For every line of the material below, check for the string "Dhami" and return the line if it is there.

|---|

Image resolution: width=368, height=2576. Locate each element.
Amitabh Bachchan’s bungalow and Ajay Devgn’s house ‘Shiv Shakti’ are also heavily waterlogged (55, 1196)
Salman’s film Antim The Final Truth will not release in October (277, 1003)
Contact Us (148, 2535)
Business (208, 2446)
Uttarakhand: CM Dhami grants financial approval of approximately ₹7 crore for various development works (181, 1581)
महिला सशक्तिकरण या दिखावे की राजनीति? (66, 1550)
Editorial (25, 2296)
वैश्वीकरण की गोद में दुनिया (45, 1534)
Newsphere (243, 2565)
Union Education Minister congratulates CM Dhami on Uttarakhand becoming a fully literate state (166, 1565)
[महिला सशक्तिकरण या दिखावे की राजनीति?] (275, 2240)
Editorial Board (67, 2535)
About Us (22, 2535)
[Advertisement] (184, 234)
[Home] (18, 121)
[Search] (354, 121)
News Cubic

|---|

● **RESULT OF THIS EXERCISE**
Uttarakhand: CM Dhami grants financial approval of approximately ₹7 crore for various development works (181, 1581)
Union Education Minister congratulates CM Dhami on Uttarakhand becoming a fully literate state (166, 1565)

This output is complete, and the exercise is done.